# What to do
• 1. Revise the Pelosi attack thread by rewriting the stretch that opens with "## thirteenknots (Oct 29, 2022)" and closes with "he goes rogue.", swapping "Vodka" for "Gin".
• 2. Resume the forum thread on the Pelosi attack right after its final line and keep it going.

++++ Passage given ++++

# Pelosi attack



## espola (Oct 28, 2022)

Different viewpoints --

The police report that the Pelosi burglar shouted "Where's Nancy" before assaulting Paul.

Fox News opined that "This can happen anywhere, crime is random."

No Nancies here, so we're good.


----------



## thirteenknots (Oct 28, 2022)

espola said:


> Different viewpoints --
> 
> The police report that the Pelosi burglar shouted "Where's Nancy" before assaulting Paul.
> 
> ...



You are the forum " Nancy ".


----------



## crush (Oct 28, 2022)

Dude has been in a car accident and now some crazy nudist guy on drugs just walked into Nancy & Paul's house in his underwear going hammer time? You would think The Speaker of the House would have 24/7 secret service security? I have my suspicion about how and why he was in the house but I don't want to speculate. The Truth will be out soon you guys. Stay tuned.


----------



## crush (Oct 28, 2022)

BREAKING: Time to shine the light on the dark night. Audio of the police scanner from this mornings robbery at 2:30 am when police went to Paul Pelosi’s house said *Paul Pelosi described the man who the media claims “attacked” Paul Pelosi as a “friend”*. Cops were called for a welfare check, not a home invasion. It was a male nudist friend and they were both fighting over someone's hammer. I know one man on here WHO was hoping that some crazy Q fella was looking for Nancy. Sorry buddy. I know you need a win old man but you're not getting one this time. Maybe something will go down for you this weekend.


----------



## thirteenknots (Oct 29, 2022)

Paul Pelosi and DD had a lover's quarrel .....

Twice now when the 82 year old Vodka swilling
speaker of the house was " Out of town " he goes rogue.

First with his Porsche at the wee hours, now with a " Hammer "

++++ Data extract ++++

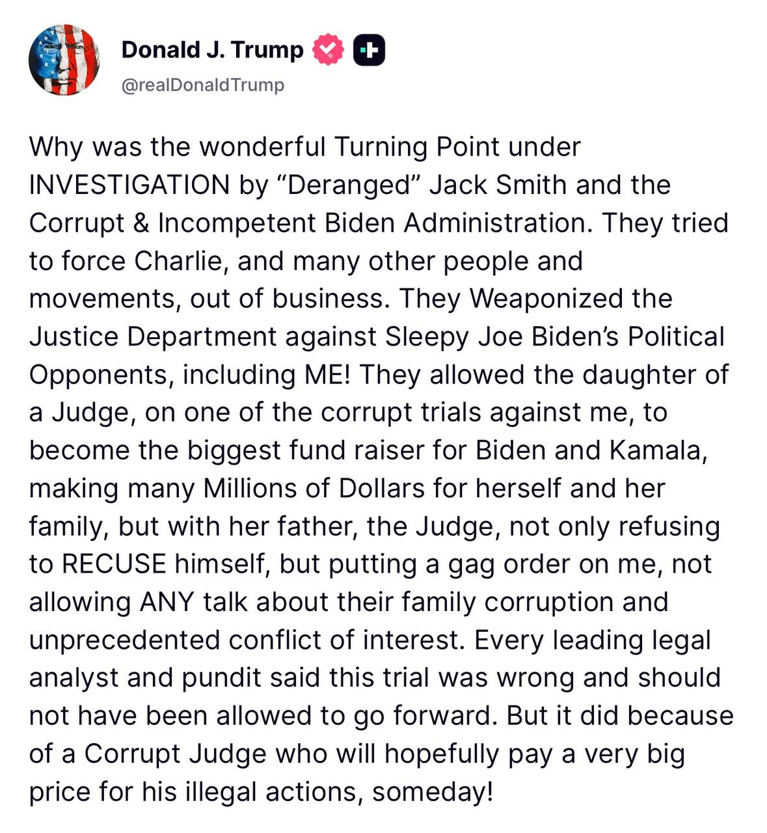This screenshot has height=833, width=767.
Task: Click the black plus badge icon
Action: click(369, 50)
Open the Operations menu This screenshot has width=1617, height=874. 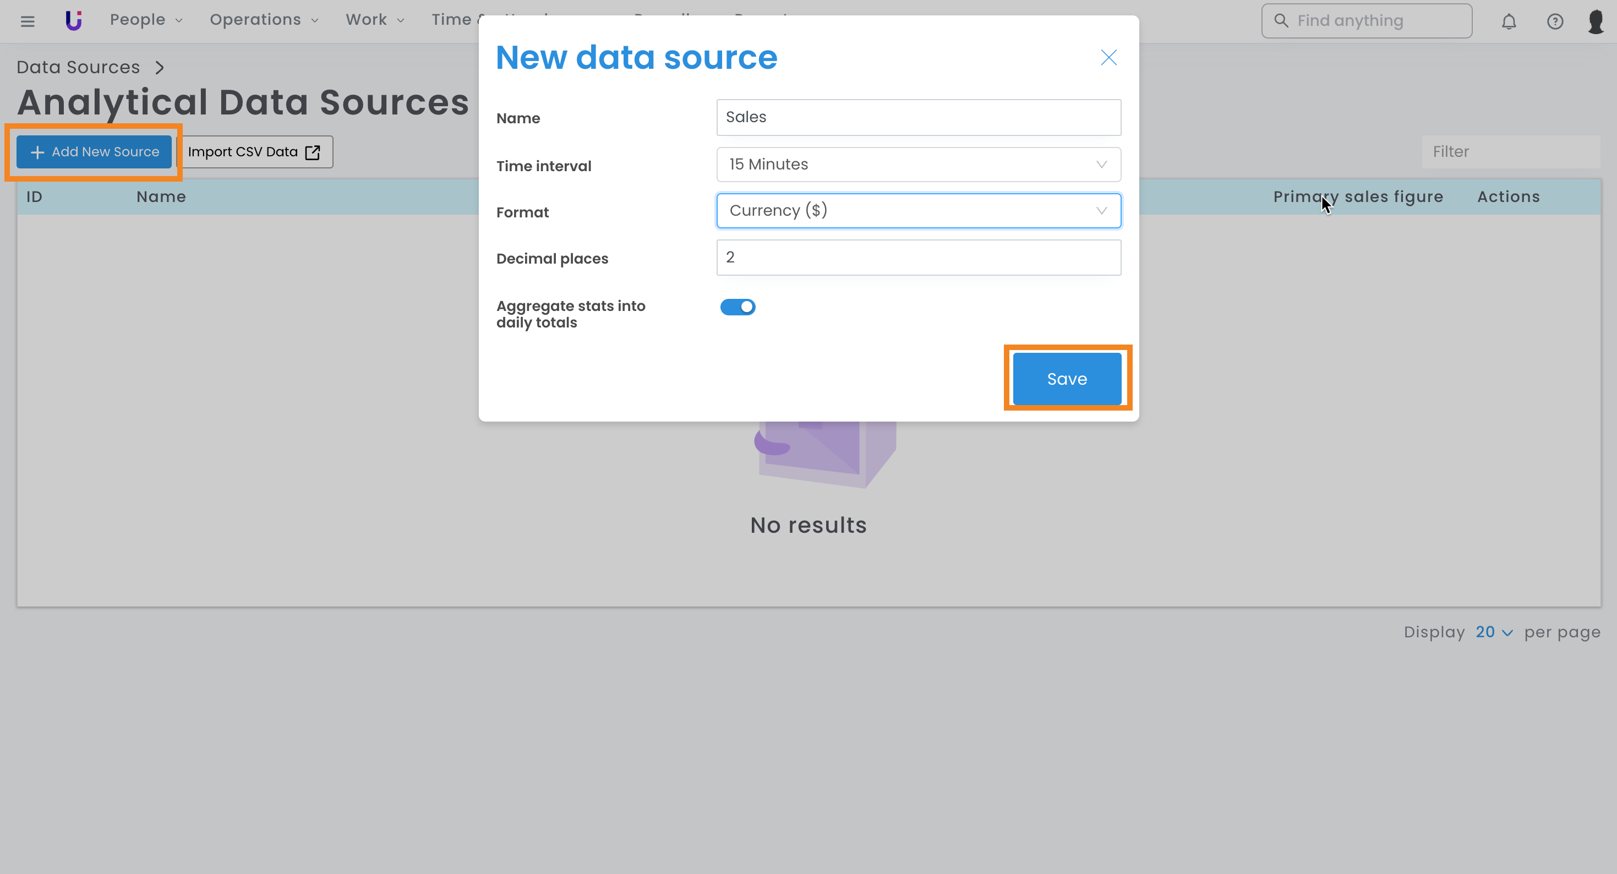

++++

# Per-task outputs
• 1.
## thirteenknots (Oct 29, 2022)

Paul Pelosi and DD had a lover's quarrel .....

Twice now when the 82 year old Gin swilling
speaker of the house was " Out of town " he goes rogue.

• 2.
in the wee hours....

The fact that they ( FBI, Capital Police, SFPD ) attempted to cover this up is even worse than the
TRUTH, This is a trifecta on the DNC.

1. Pedo/Dementia Biden
2. Kamala " Salad Bowl/Willie Brown around " Harris
3. Pelosi and her DUI/Keistering Husband

That's all three in line for the Presidential Office.

That's like the ...

1. Pilot
2. Co-pilot
3. ( And ) The Navigator on an overseas flight....

Completely phucked.....

Oh, and for the last kick in the crotch....no oxygen in the system
for the facemasks.
AKA....( No more oil in the Strategic Oil Reserves )
Because Biden sold it to China, Yes he did that !!!!!


----------



## espola (Oct 29, 2022)

The latest from a reliable source --









						Nancy Pelosi husband attack: Who is David DePape, suspected Paul Pelosi assailant?
					

David DePape, a 42-year-old from Berkeley, California, is accused of breaking into House Speaker Nancy Pelosi's home and beating her husband with a hammer.




					www.foxnews.com


----------



## pewpew (Oct 29, 2022)

espola said:


> The latest from a reliable source --
> 
> 
> 
> ...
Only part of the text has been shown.